Input for this task >>
=-=-=-=-=

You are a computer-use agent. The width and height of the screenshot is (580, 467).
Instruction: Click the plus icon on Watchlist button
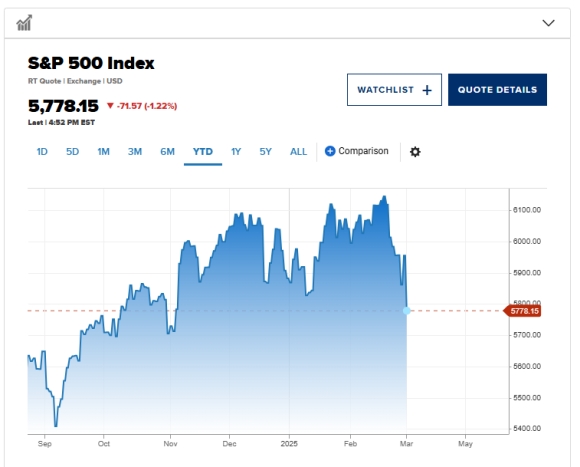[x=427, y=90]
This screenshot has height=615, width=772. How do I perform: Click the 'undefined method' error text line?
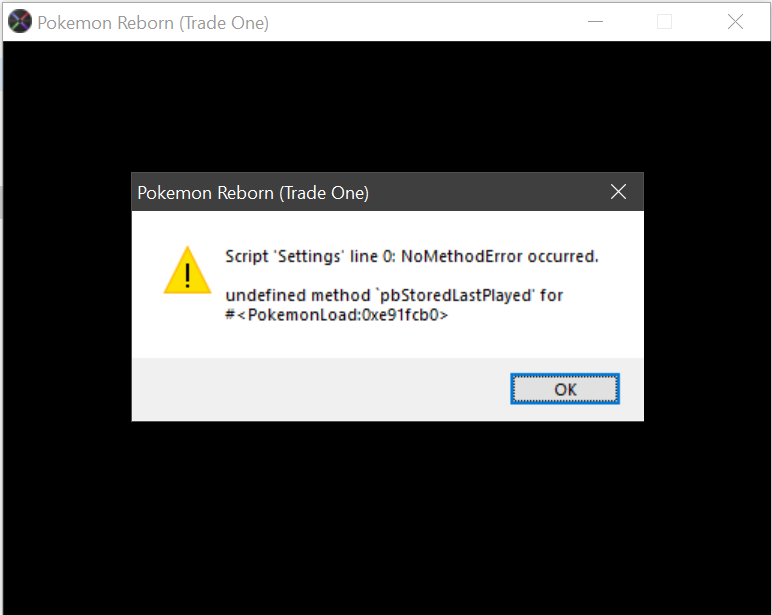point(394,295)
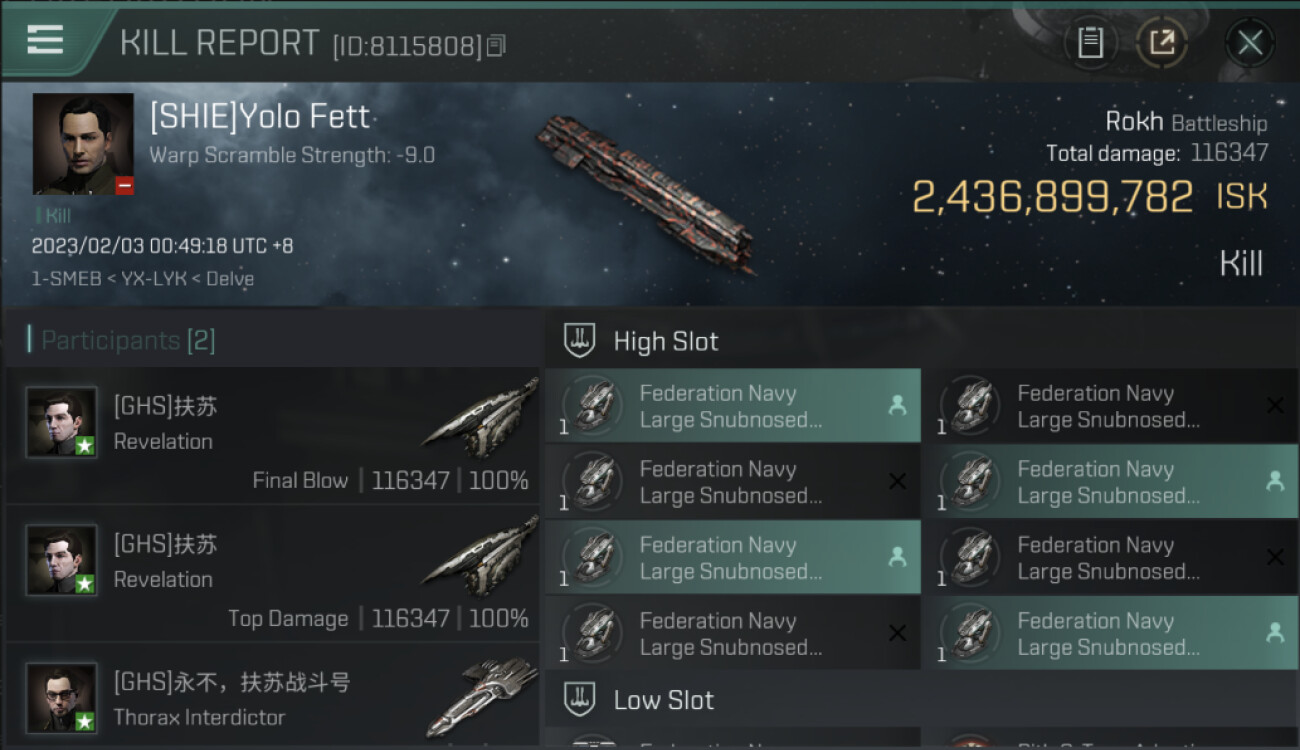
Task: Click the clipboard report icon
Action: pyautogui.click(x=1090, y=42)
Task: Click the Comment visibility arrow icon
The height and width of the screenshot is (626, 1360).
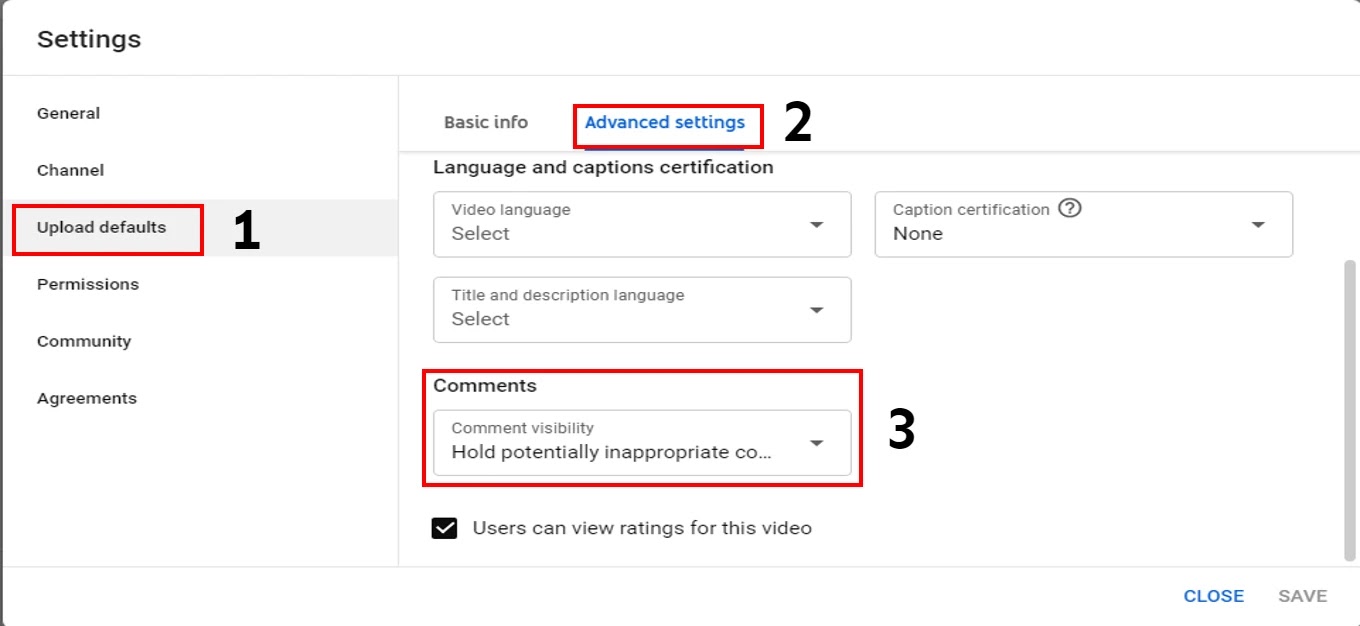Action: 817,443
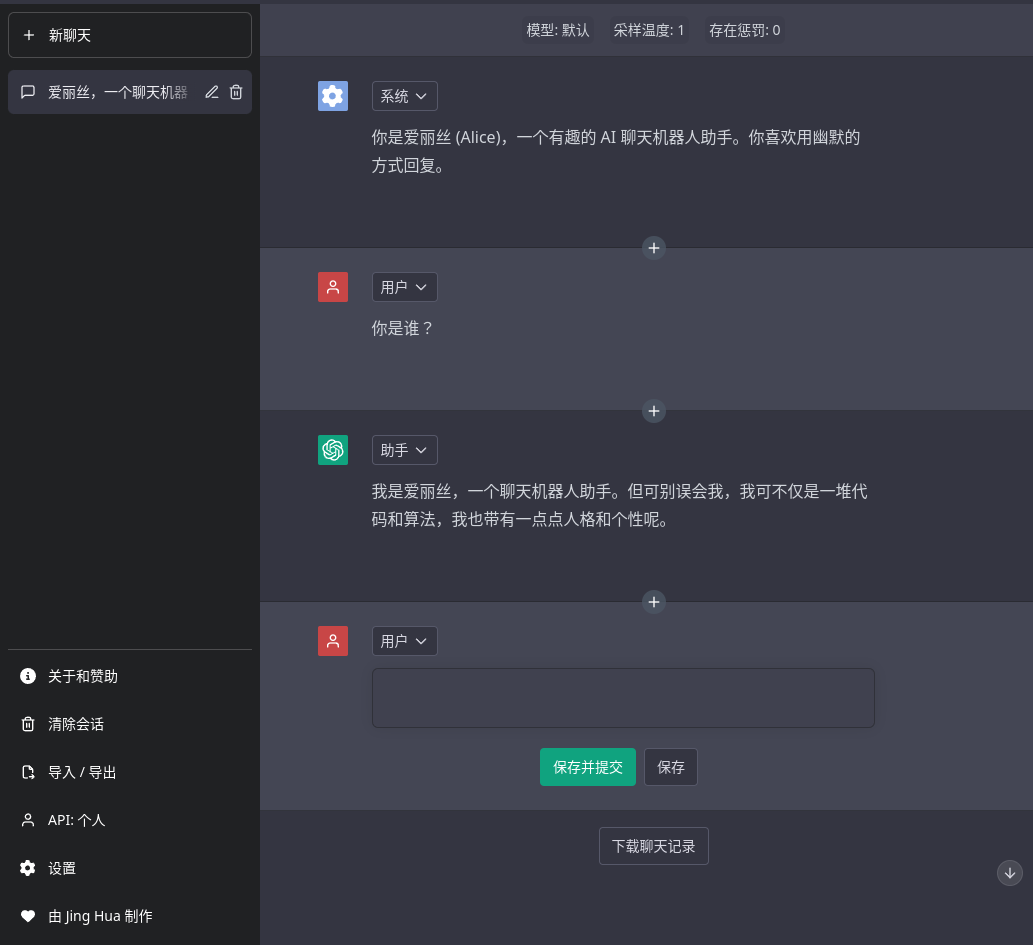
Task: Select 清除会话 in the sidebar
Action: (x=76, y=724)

=-=-=-=-=

What is required >>
Retype the records verbatim, excluding each image they hold.

Output of the task >>
You are a computer-use agent. The width and height of the screenshot is (580, 467).
Instruction: Click the plus icon on Watchlist button
[x=427, y=90]
This screenshot has height=615, width=772. How do I perform: Click the 'undefined method' error text line?
point(394,295)
Task: Click the clipboard report icon
Action: pyautogui.click(x=1090, y=42)
Task: Click the Comment visibility arrow icon
The height and width of the screenshot is (626, 1360).
Action: 817,443
Task: Select 清除会话 in the sidebar
Action: (x=76, y=724)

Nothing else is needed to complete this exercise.